He has scored several notable victories, including a blueprint for regulators to hold reserve powers to break up major UK banks.
On his latest target – HSBC and the concerns of two of its European subsidiary’s non-executive directors over the Bank of England’s new Senior Managers Regime (SMR) – he is less sure-footed, however.
This week, Tyrie accused HSBC of “attempting to put pressure on regulators by the back door”, following a story I reported in October about Alan Thomson and John Trueman being on the verge of resigning.
The two men were anxious about the prudential regulation auth­or­ity’s (PRA) reversal of the burden of proof for bank directors.
Since then, Thomson has indeed quit, citing his “overall burden of work”, in addition to “incremental concerns surrounding the application of the new SMR”.
Trueman, however, has not resigned, despite hav­ing told colleagues and regul­a­tors that he would not accept the new liabilities “even if that meant he would have to step down”.
Both men expressed their concerns at a July board meeting at which Andrew Bailey, chief executive of the PRA, and Clive Adamson, the soon-to-depart director of supervision at the Financial Conduct Authority, were present.
Nevertheless, there is a hole in Tyrie’s argument about backdoor lobbying: the source of the story was not an HSBC employee or adviser.
Regardless of that, the issue is a vital one for bank boards. Dozens of new directors will have to be recruited to comply with the governance implications of partial separation.
Remarks by the Bank of Eng­land governor, Mark Car­ney – am­oun­ting to an order to evacuate the kitchen if the temperature is too high – were inappropriately churlish.
As for Trueman, it seems that his decision to remain in place at HSBC largely relates to the media’s exposure of his deliberations.

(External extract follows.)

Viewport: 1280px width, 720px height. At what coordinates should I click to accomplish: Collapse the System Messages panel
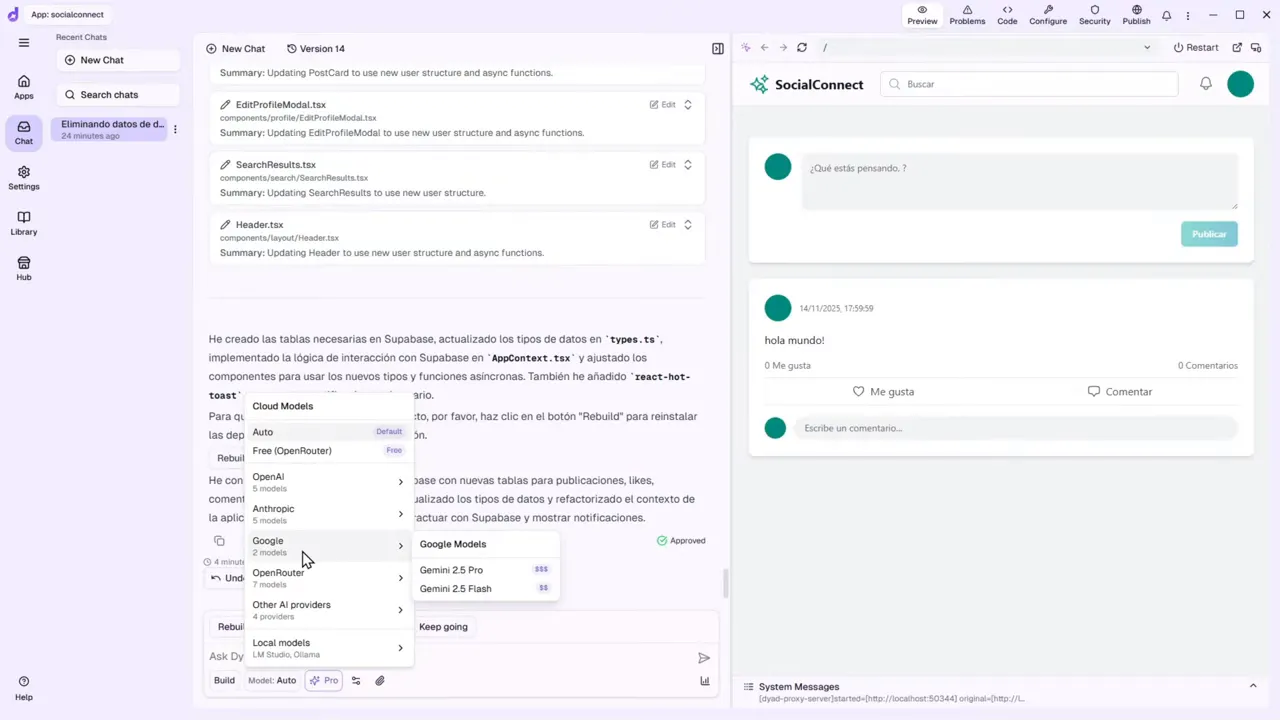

That’s a strange reason not to resign. I doubt he'll remain in place for long.


BG might have access to all the natural gas it could want, but there is another commodity lacking in its boardroom: common sense.
The row about the pay deal awaiting new chief executive Helge Lund has been defused for now, but BG dir­ec­tors would be well-advised to examine research undertaken by Patterson Associates, the remuneration consultants.
Patterson mea­sures the amount of share­holder value created for each pound paid to chief executives, and its analysis makes sobering reading for BG investors.
The data suggests that Lund will need to deliver total value added to shareholders of £16.6bn (or £388 per pound earned) over five years just to match the median performance for FTSE 100 bosses.
Between 2010 and this year, Lund’s predecessors’ comparable figure was £6.8bn. Those numbers might return to haunt Andrew Gould, BG’s bruised chairman.


Positive publicity has been hard to come by for Tesco recently, but its decision to stop displaying tabloid newspaper front pages because of their sexualised content did generate some plaudits.
The barrage of bad news and boardroom ructions certainly proved too much for Jonathan Lloyd, who resigned as company secretary prior to Tesco’s accounting scandal emerging.
I understand he’s about to resurface at the FTSE-250 insurance broker Jardine Lloyd Thompson where his life will be decidedly quieter.
As for those irritating news­papers, Tesco’s idea could catch on. Some of its directors might want to go further and ban them altogether.